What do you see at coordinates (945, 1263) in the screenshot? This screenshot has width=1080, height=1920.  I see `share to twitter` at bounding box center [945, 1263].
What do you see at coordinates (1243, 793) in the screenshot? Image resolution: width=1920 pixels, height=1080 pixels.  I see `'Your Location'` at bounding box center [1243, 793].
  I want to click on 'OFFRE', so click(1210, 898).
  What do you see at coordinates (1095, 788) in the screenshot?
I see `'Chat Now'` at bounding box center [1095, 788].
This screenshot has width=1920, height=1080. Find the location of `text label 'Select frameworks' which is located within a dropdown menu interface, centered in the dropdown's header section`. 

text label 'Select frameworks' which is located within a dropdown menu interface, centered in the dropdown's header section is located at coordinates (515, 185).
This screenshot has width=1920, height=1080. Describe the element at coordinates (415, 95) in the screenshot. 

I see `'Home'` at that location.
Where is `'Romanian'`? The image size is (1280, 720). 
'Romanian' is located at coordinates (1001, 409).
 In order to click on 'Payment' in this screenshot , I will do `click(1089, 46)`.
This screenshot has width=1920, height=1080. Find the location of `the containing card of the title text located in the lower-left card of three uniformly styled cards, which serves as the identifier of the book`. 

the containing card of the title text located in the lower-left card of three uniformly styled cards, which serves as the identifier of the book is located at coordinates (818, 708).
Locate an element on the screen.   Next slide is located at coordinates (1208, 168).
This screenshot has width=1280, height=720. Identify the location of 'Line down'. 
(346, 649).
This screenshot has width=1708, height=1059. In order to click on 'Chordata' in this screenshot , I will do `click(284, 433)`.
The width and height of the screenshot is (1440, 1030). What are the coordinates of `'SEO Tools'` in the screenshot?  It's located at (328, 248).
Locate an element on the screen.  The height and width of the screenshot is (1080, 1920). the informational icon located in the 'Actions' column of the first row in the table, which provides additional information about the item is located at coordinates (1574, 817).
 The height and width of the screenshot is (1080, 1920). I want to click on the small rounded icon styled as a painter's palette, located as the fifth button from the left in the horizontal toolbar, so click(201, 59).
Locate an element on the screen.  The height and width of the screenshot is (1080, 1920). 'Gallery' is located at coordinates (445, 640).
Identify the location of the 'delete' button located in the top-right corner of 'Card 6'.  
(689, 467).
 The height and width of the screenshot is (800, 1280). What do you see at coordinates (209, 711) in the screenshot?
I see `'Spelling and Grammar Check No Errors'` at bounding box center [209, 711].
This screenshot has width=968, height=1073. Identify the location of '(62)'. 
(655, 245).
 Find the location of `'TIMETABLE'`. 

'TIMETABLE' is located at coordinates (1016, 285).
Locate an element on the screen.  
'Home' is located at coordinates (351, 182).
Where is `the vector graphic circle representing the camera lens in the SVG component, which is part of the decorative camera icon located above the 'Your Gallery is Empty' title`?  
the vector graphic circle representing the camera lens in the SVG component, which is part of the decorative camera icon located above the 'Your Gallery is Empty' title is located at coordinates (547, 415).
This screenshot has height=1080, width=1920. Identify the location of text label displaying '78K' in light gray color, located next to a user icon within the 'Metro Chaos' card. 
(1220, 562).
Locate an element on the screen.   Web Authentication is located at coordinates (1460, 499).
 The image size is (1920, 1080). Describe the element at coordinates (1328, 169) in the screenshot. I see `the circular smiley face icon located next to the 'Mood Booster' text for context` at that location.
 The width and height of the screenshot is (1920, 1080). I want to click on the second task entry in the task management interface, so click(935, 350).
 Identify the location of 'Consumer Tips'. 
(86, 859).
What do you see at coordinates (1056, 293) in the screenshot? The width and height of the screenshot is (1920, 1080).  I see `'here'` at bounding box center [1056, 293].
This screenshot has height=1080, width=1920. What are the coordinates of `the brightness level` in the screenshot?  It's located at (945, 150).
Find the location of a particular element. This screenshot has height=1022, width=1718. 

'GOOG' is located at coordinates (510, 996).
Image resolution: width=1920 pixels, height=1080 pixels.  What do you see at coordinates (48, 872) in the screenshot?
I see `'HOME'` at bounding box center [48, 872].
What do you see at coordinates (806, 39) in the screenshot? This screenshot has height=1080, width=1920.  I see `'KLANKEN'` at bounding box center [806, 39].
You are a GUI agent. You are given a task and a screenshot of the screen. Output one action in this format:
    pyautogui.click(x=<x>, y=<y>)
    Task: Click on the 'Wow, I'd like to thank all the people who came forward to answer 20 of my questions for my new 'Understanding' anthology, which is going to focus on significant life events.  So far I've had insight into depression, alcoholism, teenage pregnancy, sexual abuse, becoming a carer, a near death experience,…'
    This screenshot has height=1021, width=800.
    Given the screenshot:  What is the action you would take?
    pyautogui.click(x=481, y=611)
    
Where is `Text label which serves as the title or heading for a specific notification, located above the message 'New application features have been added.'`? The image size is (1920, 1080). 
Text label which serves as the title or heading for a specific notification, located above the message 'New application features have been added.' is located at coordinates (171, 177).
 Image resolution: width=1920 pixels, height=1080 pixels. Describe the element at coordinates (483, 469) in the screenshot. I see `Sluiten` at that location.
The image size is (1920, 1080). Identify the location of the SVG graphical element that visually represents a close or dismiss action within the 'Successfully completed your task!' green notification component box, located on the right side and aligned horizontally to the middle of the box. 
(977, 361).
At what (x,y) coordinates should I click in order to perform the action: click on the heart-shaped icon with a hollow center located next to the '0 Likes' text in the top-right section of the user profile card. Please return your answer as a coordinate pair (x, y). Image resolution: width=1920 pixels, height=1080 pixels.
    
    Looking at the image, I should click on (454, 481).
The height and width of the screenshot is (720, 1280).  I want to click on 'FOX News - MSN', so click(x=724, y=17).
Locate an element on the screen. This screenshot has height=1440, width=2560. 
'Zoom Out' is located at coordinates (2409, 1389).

━━━━━━━━

*Your instructions*. Output everything from the line containing "This screenshot has height=1080, width=1920. What" down to the line containing "coordinates (510, 996)." as a two-column CSV with the columns record_text and answer, one row per record, with each field enclosed in double quotes and any line breaks inside a field replaced by spaces.

*Finished task*.
record_text,answer
"This screenshot has height=1080, width=1920. What are the coordinates of `the brightness level` in the screenshot?","It's located at (945, 150)."
"Find the location of a particular element. This screenshot has height=1022, width=1718.","'GOOG' is located at coordinates (510, 996)."